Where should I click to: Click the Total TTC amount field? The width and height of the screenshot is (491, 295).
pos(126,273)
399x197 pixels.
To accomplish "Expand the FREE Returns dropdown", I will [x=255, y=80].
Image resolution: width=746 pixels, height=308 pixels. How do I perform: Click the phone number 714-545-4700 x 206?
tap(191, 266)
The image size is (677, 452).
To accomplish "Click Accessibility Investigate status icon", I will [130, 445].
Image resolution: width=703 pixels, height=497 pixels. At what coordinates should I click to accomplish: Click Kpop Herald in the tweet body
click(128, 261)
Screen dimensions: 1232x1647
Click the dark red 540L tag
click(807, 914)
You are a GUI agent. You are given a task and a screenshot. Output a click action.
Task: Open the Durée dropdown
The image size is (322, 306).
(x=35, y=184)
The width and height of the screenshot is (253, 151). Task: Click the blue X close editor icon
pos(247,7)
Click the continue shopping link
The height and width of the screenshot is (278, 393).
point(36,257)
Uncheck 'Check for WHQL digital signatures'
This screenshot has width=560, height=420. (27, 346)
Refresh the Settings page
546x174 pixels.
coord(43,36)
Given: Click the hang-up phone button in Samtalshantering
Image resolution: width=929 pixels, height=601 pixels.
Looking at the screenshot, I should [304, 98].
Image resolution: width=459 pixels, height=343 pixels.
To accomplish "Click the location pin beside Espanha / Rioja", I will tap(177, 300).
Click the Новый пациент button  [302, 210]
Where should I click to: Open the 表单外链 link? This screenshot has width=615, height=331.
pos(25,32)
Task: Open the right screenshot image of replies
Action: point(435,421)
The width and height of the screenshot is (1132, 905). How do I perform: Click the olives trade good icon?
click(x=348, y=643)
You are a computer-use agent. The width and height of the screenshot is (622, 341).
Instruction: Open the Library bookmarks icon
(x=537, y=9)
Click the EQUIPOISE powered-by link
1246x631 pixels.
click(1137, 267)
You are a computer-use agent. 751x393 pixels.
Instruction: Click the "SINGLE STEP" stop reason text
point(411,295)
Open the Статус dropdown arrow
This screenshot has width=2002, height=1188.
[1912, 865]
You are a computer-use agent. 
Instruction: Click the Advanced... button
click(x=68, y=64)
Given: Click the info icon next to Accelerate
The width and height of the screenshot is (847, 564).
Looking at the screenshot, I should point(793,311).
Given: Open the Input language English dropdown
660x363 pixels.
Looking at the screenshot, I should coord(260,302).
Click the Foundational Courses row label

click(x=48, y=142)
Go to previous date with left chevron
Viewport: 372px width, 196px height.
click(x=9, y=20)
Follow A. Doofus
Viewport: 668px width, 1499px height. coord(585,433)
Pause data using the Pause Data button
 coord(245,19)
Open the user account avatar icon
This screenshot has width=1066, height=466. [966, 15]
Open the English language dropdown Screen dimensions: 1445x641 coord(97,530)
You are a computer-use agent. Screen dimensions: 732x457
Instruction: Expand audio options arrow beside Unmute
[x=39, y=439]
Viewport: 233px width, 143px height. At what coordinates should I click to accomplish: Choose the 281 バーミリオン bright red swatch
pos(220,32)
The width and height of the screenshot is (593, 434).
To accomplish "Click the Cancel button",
----------
TO DO:
In the records above, find the line with "Instruction: Expand audio"; write out exactly that line and each one after it, stopping after the line with "The width and height of the screenshot is (593, 434).".

YOUR SOLUTION:
Instruction: Expand audio options arrow beside Unmute
[x=39, y=439]
Viewport: 233px width, 143px height. At what coordinates should I click to accomplish: Choose the 281 バーミリオン bright red swatch
pos(220,32)
The width and height of the screenshot is (593, 434).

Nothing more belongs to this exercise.